A black car is travelling along a motorway with a large neon sign ( like a circus or a casino) on the roof endlessly blinking the question and answer NO?FUTURE! At daybreak, it stops in the city centre. Dressed in a military jacket, the woman driving gets out of the car and heads down the main street beating a drum and incessantly ringing the doorbells on people’s houses. The city is still asleep and despite all this racket only a few concerned neighbours peek out at her from their windows. The woman gets back behind the wheel and sets off for another city.


In the video, our heroine, Jeanne, resolves to wake up the people in the city, in this case Le Havre.(1) Strolling through the city streets, she beats out a rhythm on a drum and rings people’s doorbells without getting any reply. Before we carried out this action, we had no idea how the neighbours would react. They could have been angry or might just as well have decided to join it. The question we asked ourselves afterwards was whether or not we would have had the same reaction in other cities, such as Naples or Saint Petersburg, for example. The other logical question was whether or not we would get the same reaction at different moments in time. Above all, it hinges on how fast asleep the neighbours are. 



Following the protocol for NO?FUTURE!, every night after the video has been screened the car roams the city streets and lights them up with its sign.


During the four months that Manifesta 10 will be in Saint Petersburg, the car will follow  each day  a different route  through the city. There will be 122 different routes in total. These quick, short routes are being planned in collaboration with Dimka Vorobyev  and the group V-Kafe from Saint Petersburg.(2) All the routes will be displayed on a large map.
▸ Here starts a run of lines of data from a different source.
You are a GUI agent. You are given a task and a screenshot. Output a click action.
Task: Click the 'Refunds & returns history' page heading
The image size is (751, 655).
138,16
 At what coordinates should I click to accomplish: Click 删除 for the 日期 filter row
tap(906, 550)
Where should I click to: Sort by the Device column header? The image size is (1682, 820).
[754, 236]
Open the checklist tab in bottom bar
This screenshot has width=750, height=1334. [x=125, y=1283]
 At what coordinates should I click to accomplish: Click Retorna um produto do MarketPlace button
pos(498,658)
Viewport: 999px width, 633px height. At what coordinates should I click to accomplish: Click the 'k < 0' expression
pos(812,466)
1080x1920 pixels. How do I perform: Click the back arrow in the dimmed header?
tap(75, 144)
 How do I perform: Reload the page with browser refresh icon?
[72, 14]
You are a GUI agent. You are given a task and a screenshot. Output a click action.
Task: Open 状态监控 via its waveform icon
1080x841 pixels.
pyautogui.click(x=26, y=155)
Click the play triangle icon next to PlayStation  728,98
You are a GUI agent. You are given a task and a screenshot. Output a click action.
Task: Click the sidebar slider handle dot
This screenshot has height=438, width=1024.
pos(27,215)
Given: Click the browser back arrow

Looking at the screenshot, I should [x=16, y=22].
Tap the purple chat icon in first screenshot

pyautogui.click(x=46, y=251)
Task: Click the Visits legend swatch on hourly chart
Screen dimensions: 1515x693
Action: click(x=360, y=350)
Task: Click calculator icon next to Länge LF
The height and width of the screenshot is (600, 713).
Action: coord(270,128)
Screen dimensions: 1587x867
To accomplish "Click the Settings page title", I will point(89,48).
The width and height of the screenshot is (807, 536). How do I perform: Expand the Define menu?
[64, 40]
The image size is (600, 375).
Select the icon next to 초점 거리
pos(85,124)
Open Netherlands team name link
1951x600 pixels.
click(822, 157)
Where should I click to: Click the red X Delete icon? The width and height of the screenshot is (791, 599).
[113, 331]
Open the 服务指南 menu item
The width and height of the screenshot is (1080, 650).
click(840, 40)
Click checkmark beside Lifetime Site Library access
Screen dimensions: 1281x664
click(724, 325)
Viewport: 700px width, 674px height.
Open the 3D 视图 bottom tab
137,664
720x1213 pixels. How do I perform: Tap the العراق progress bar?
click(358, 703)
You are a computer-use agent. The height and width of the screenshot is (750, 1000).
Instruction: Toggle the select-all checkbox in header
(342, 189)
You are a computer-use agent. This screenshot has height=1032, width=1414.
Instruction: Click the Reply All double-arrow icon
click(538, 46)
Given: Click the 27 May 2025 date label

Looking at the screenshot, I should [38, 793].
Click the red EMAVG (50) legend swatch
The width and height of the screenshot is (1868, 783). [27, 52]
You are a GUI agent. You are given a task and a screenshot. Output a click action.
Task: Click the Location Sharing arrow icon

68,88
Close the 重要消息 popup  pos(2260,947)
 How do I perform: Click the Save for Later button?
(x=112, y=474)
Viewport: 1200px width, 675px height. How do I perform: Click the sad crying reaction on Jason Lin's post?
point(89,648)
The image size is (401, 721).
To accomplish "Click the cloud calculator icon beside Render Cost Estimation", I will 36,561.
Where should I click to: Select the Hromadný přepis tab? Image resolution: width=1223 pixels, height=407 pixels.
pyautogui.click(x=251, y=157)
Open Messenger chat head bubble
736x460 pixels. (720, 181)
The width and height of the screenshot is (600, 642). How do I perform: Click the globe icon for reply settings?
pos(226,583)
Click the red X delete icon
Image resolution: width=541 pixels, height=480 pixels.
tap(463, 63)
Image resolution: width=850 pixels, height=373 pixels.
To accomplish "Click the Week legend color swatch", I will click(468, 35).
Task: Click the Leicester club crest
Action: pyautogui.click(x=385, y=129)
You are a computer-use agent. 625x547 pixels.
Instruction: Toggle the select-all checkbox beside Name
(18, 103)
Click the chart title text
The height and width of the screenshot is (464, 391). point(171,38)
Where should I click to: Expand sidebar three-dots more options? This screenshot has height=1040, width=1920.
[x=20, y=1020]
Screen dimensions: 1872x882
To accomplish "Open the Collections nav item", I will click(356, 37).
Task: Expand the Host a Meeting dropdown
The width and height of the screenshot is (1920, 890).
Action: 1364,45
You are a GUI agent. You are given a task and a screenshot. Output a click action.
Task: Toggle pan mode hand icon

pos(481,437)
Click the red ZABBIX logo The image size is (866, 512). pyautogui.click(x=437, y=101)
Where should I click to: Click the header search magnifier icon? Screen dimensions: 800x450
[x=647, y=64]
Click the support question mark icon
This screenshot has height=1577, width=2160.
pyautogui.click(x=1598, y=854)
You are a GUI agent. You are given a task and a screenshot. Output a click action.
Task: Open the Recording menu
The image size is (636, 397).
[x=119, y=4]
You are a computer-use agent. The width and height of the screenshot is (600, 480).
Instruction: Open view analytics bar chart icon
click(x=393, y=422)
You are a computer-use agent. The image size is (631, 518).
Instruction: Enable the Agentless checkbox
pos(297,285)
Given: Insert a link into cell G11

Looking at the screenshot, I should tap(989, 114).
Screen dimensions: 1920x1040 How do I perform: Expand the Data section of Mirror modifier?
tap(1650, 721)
The car and its neon sign should act as a mobile collage applied to the city—permanently questioning, free of charge—and as a comment on each individual part, each specific situation. The authorship is apparently anonymous and is highly suspicious. Its role is to spark a dialogue that comes from nowhere at a given moment in time. This collage should act as a firebrand.


Now that the car has reached Saint Petersburg, new questions have arisen, such as how it will be perceived in this context and whether or not the English slogan NO?FUTURE!(3) ought to be translated into Russian, without losing the blinking ambiguity that comes from the appearance and disappearance of each of its constituent parts. Advertising slogans in Russia are sometimes left in English (as in other countries), either transcribed into the Cyrillic alphabet or not. I can remember a big sign saying SALE on one of the main streets and BUSINESS CENTRE written in the Cyrillic alphabet. The NO?FUTURE! sign has a touch of a political proclamation, a religious sermon, a fairground pitch or a battle cry about it, but it isn’t actually trying to sell anything—or perhaps it’s trying to settle everything at once.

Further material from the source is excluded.